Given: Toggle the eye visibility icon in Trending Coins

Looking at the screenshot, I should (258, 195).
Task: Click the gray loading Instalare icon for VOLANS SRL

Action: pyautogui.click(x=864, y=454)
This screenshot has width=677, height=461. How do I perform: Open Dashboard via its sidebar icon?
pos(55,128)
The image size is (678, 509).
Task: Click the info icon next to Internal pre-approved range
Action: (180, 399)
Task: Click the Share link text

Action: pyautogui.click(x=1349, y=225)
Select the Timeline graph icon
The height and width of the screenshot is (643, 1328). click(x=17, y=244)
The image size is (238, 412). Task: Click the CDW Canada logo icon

Aim of the exercise: For this exercise, the answer is the lines from the one containing "Task: Click the Share link text" through the end of the listing above, reproduced exactly.

Task result:
Task: Click the Share link text

Action: pyautogui.click(x=1349, y=225)
Select the Timeline graph icon
The height and width of the screenshot is (643, 1328). click(x=17, y=244)
The image size is (238, 412). Task: Click the CDW Canada logo icon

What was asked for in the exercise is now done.